(Click-target records)
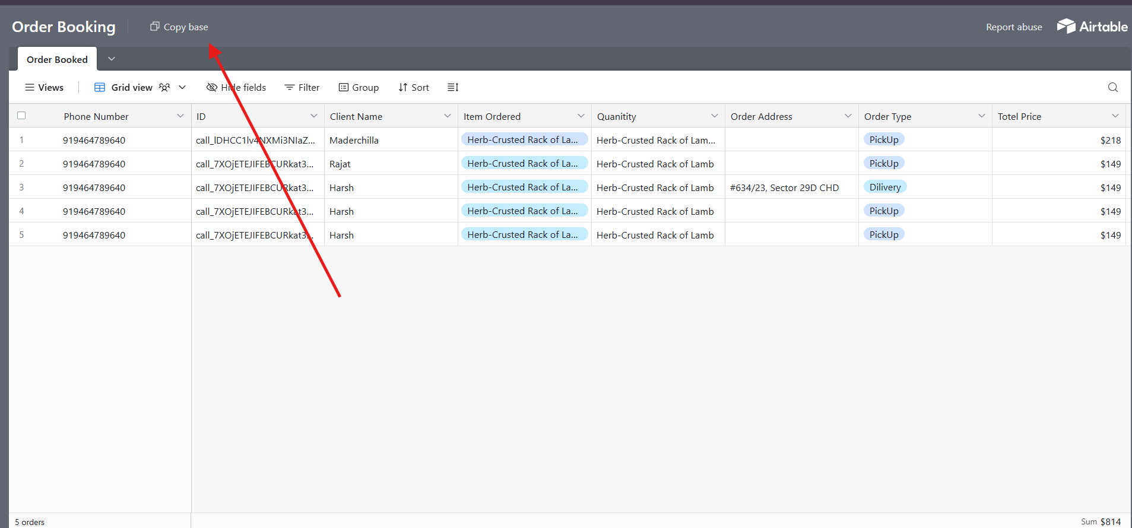Click the Report abuse link
Image resolution: width=1132 pixels, height=528 pixels.
coord(1013,27)
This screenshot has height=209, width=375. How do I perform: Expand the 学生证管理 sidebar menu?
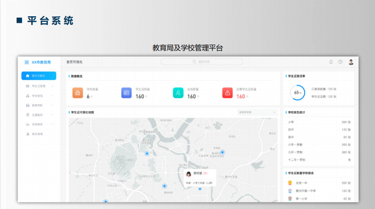[39, 86]
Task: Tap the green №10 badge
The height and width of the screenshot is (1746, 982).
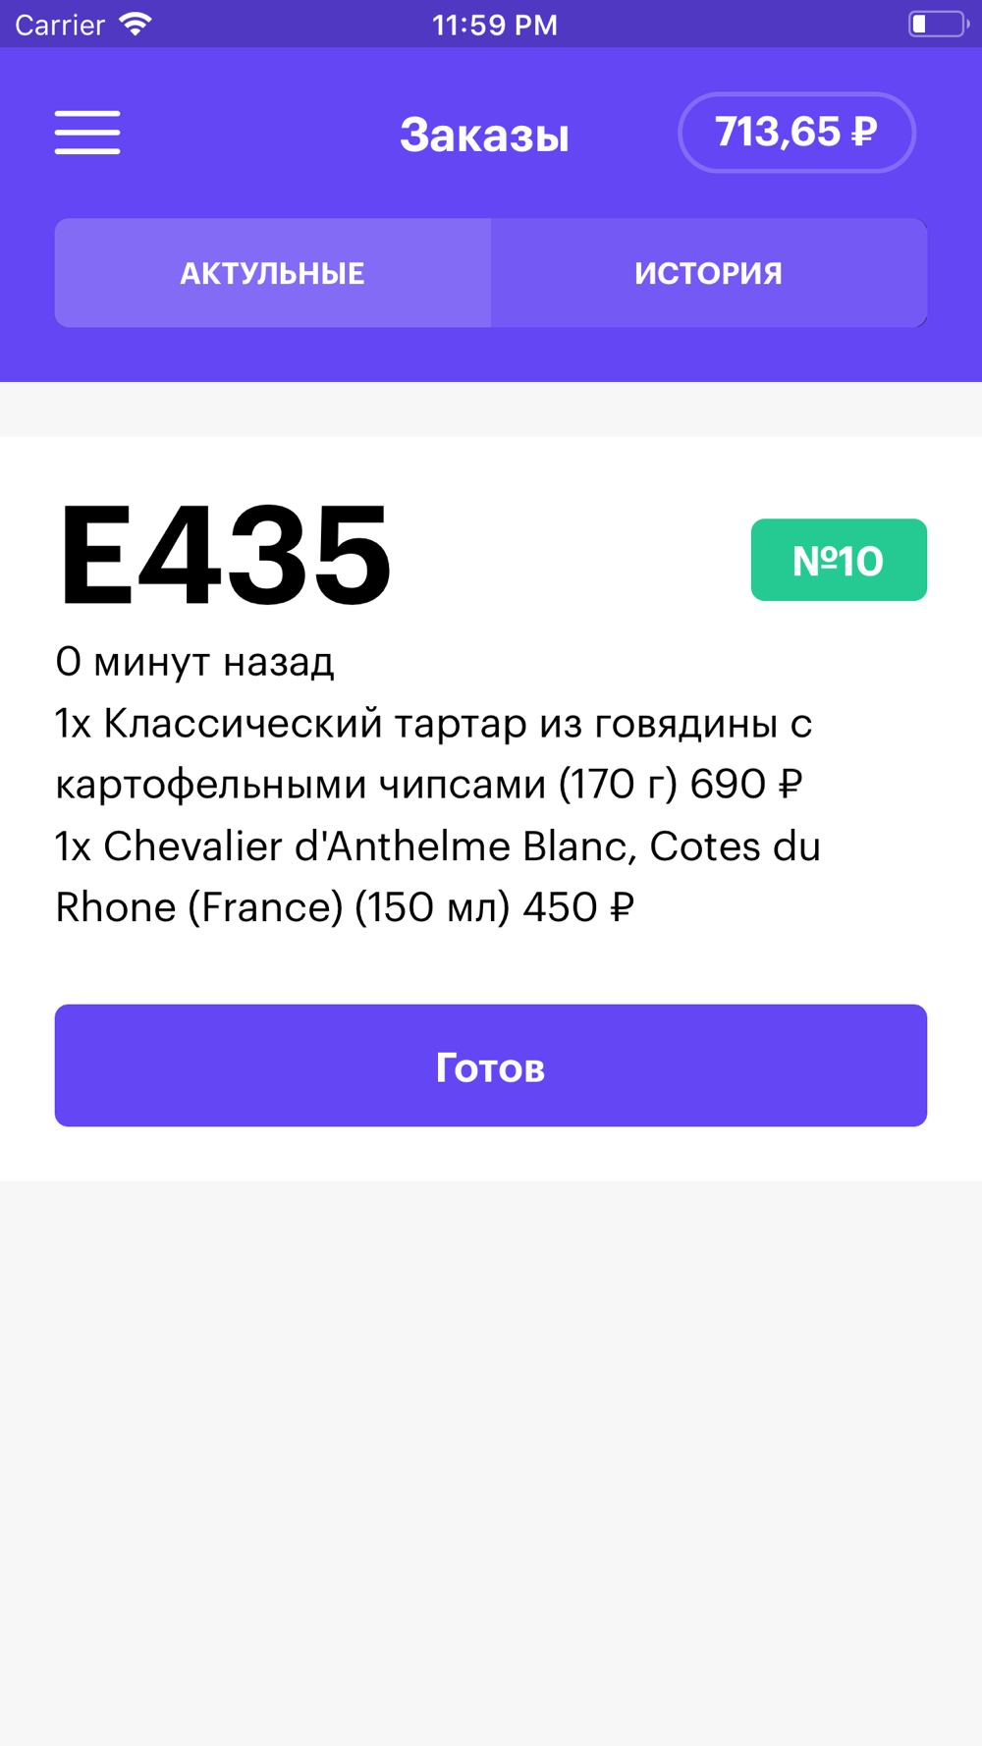Action: pos(839,560)
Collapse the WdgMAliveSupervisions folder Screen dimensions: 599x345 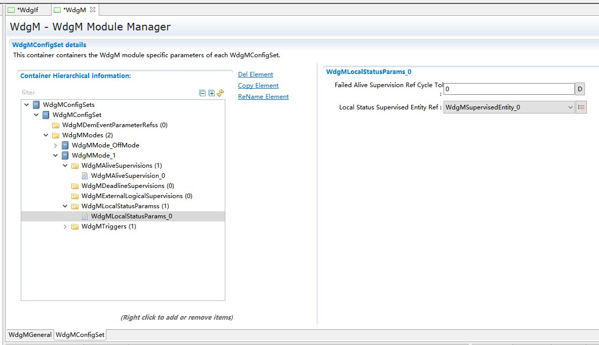pos(65,166)
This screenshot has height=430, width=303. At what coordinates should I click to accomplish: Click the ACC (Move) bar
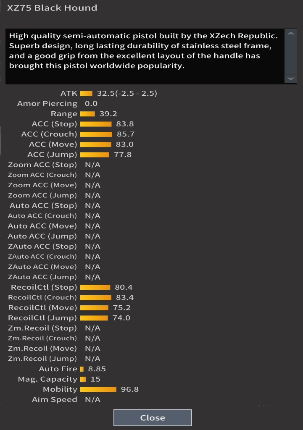point(96,144)
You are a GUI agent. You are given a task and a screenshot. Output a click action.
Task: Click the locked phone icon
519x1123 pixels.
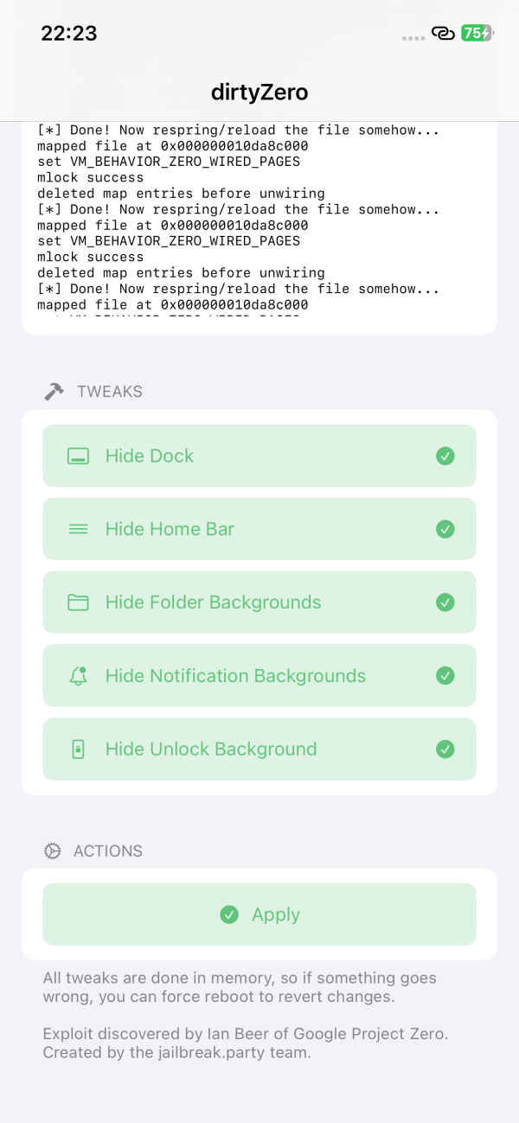(x=78, y=750)
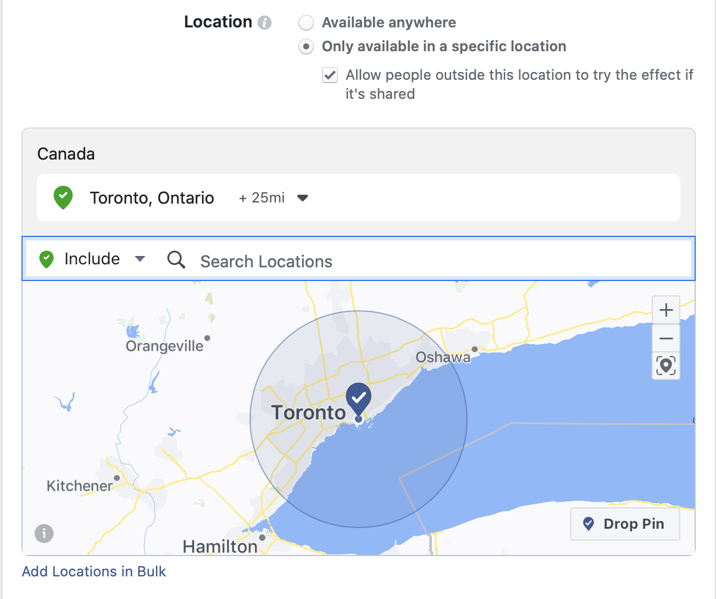Open the + 25mi radius dropdown

coord(273,198)
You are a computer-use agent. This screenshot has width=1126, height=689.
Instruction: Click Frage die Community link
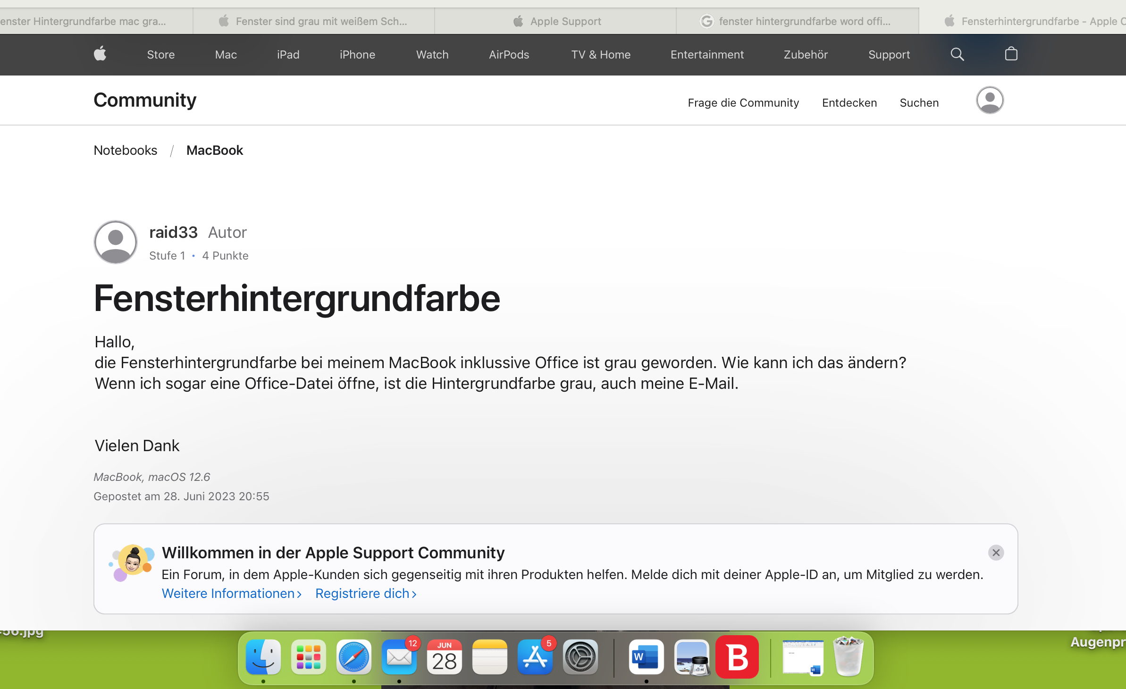click(743, 103)
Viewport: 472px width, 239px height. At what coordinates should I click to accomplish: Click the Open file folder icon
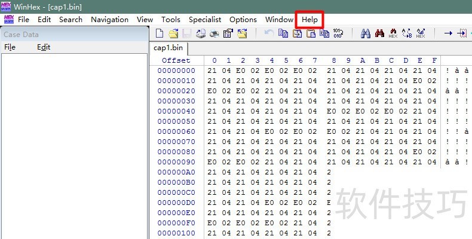[173, 33]
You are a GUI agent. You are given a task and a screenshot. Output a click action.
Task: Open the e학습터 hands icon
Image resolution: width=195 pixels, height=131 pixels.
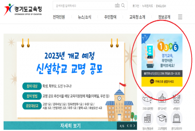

(Exercise) Put the lines of the records, from the line containing "You are a computer-use" through the end of the records, into a numbered list, skipping blank lines. Leave the pictures out.

(Solution for this task)
1. You are a computer-use agent. This screenshot has width=1126, height=689.
2. Instruction: Click Frage die Community link
3. click(743, 103)
4. Viewport: 472px width, 239px height. At what coordinates should I click to accomplish: Click the Open file folder icon
5. [173, 33]
6. You are a GUI agent. You are given a task and a screenshot. Output a click action.
7. Task: Open the e학습터 hands icon
8. Image resolution: width=195 pixels, height=131 pixels.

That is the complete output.